### DATA RECORDS
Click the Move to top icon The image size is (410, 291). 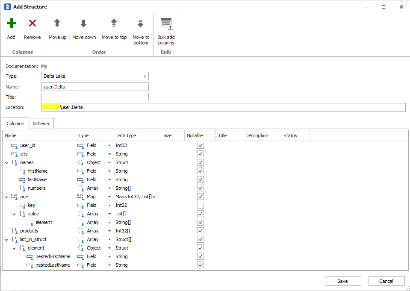coord(114,24)
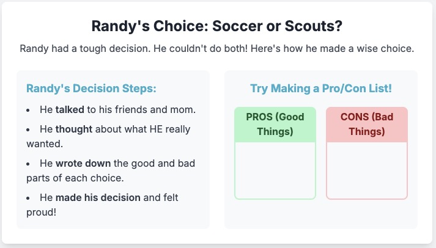Click the "Randy's Choice: Soccer or Scouts?" title
436x248 pixels.
coord(217,26)
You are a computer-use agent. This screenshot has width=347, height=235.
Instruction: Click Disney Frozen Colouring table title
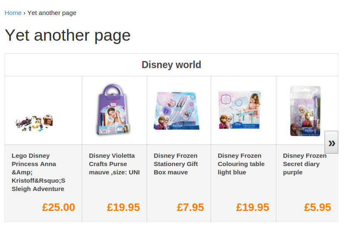coord(241,164)
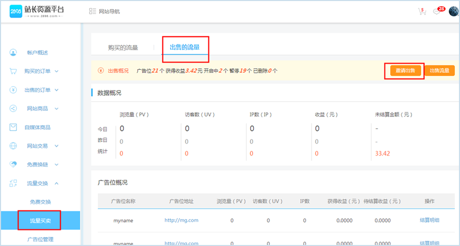Click the user avatar picture
The width and height of the screenshot is (460, 246).
coord(453,11)
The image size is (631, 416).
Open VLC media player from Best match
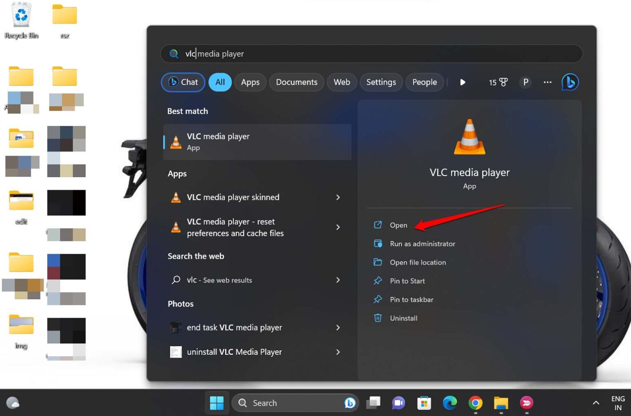258,142
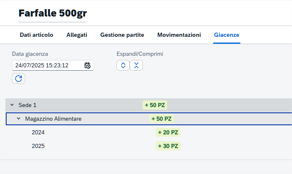The image size is (292, 174).
Task: Click the Magazzino Alimentare row label
Action: pyautogui.click(x=53, y=119)
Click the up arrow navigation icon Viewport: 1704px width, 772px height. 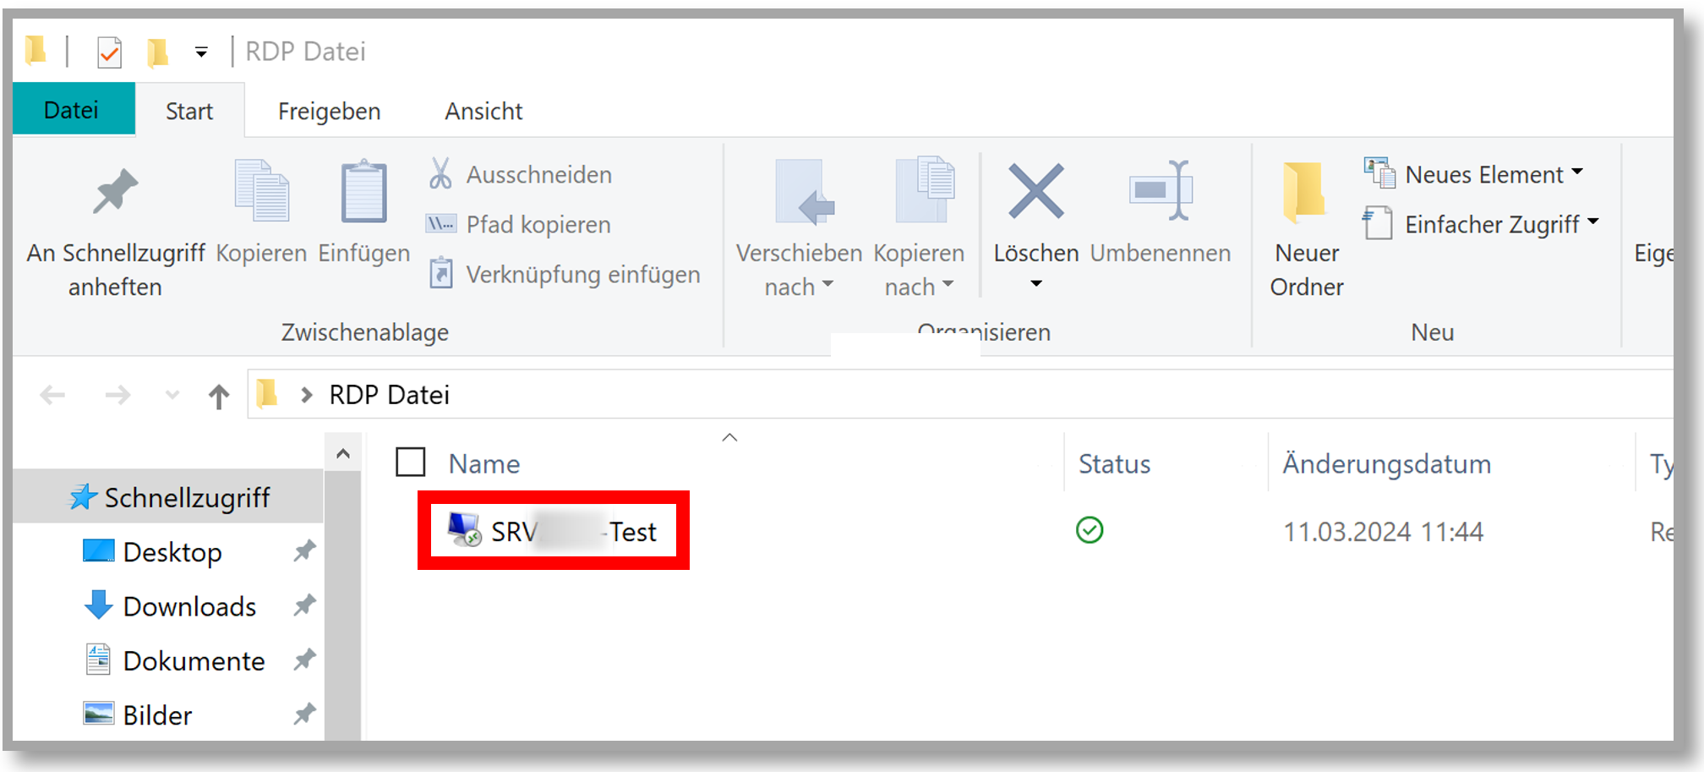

### ASSIGNMENT
Give again, exactly as written, the lines from the one with "Instruction: Click Disney" through the last line of the entries above, but skip the pictures.

### RESULT OF THE TASK
Instruction: Click Disney Frozen Colouring table title
coord(241,164)
Click the user avatar picture
The width and height of the screenshot is (460, 246).
coord(453,11)
The image size is (631, 416).
Open VLC media player from Best match
258,142
The image size is (292, 174).
Task: Click the Magazzino Alimentare row label
Action: pyautogui.click(x=53, y=119)
Click the up arrow navigation icon Viewport: 1704px width, 772px height. 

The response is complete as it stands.